There weren’t major complaints about the Facebook employees, though the valets said some were more approachable or talkative than others.

“Some people are just very much trying to get to work, but I would say for the most part no one’s unfriendly,” one valet said. “You just know who’s going to want to talk and who’s not going to want to talk.”

The other valet added: “There’s definitely a line drawn between ‘you are here to do this, and I am here to do this, and you need to do this so I can do this.'”

Senior staff members are seen around campus “on a daily basis,” they said, adding that interactions with them are purposefully minimal.

“I don’t want to jeopardize my job – I just say ‘hello, goodbye,’ that’s it,” one valet said.

When Facebook employees have complaints about the valets, they will generally go to the valets’ managers or grouse on Facebook’s internal message boards rather than confront the valets directly, they said.

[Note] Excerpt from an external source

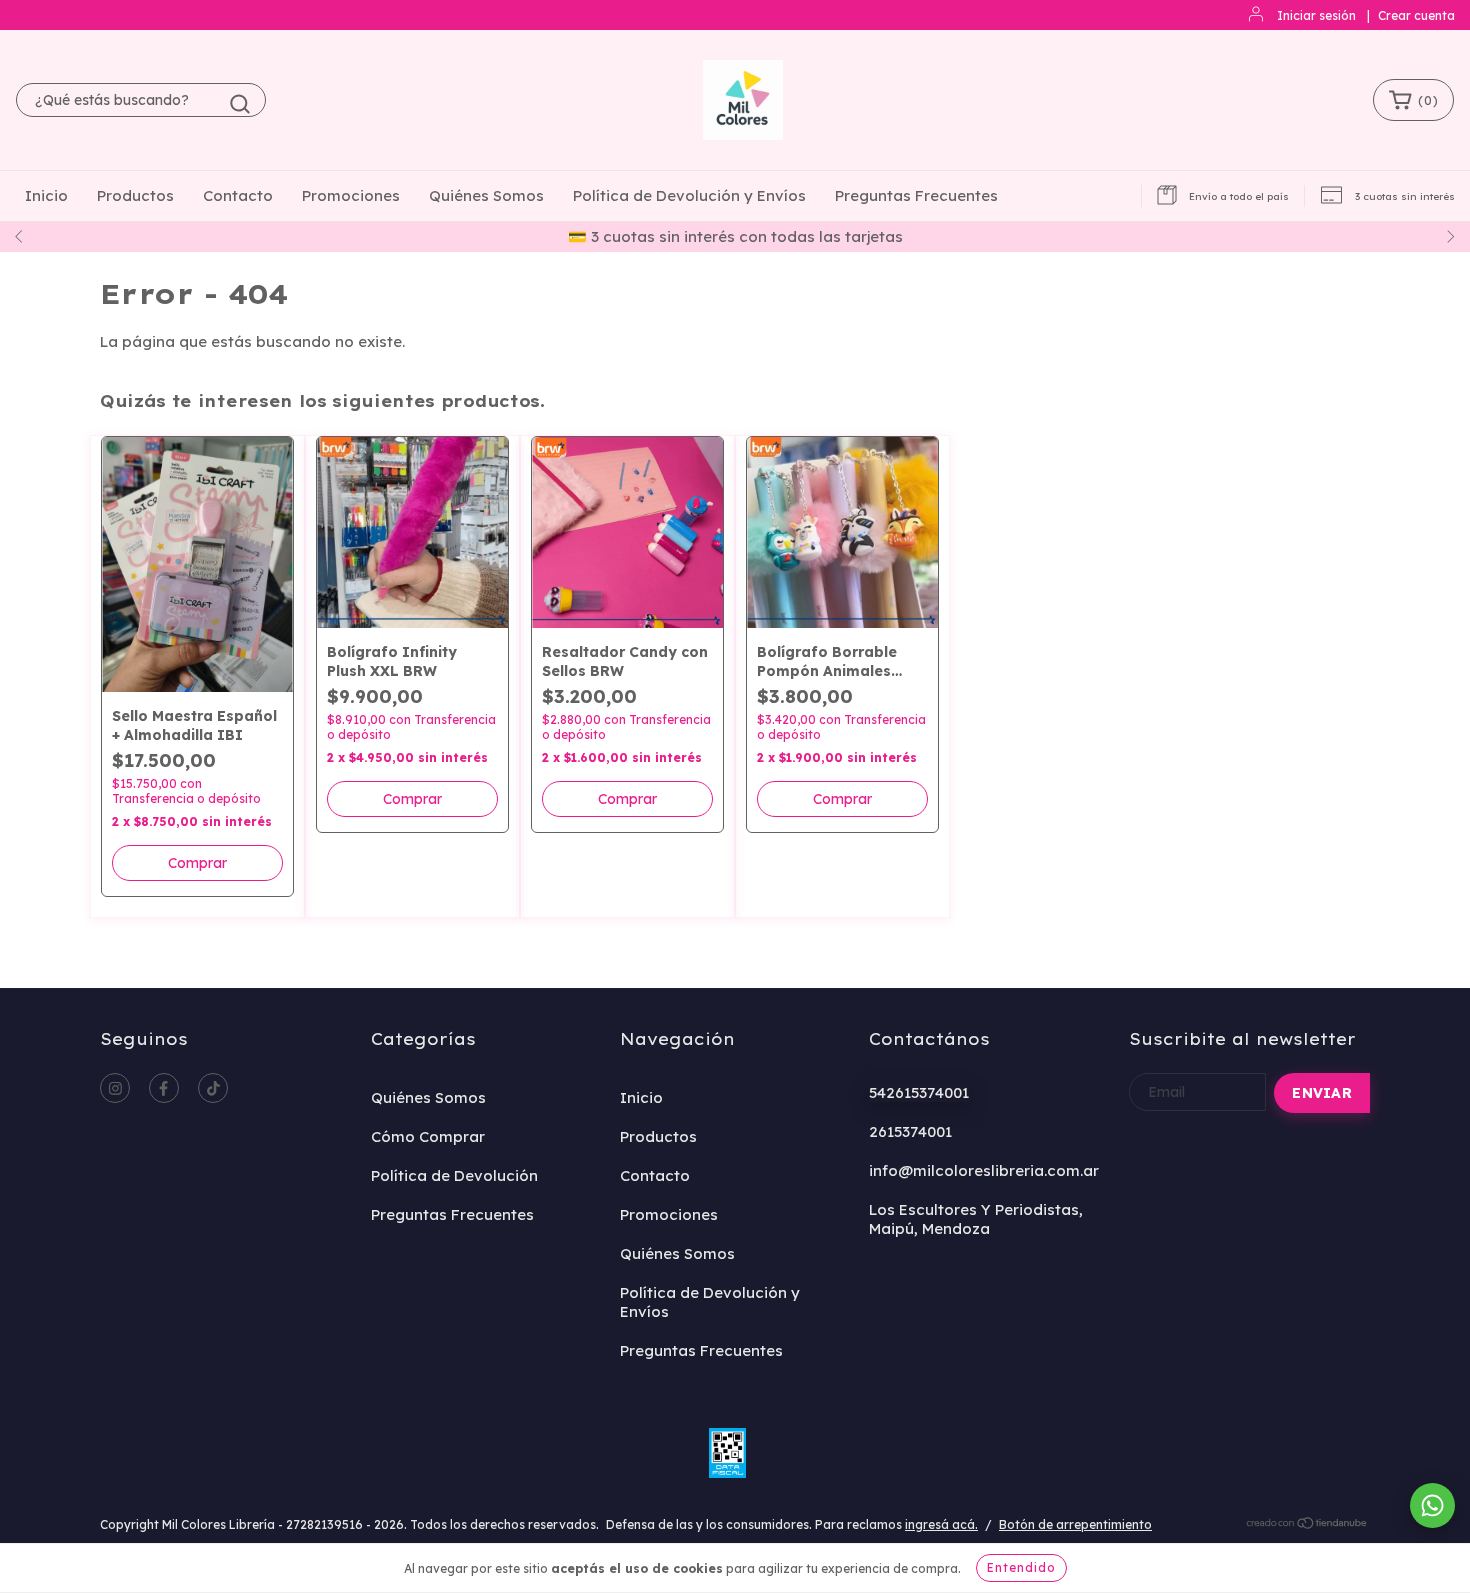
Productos (135, 195)
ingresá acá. (941, 1524)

The valets say there’s something exciting about being a part of the world’s largest social network, even if only in a limited way.

“It’s very easy to forget that you’re contributing to something so ginormous because everyone here is kind of, like, so used to it,” one said.

“It’s easy to forget you’re dealing with the lives of billions of people … It’s like when you know what you’re doing but you’re only working such a small piece of it that you don’t think of the other pieces that are fitting the puzzle.”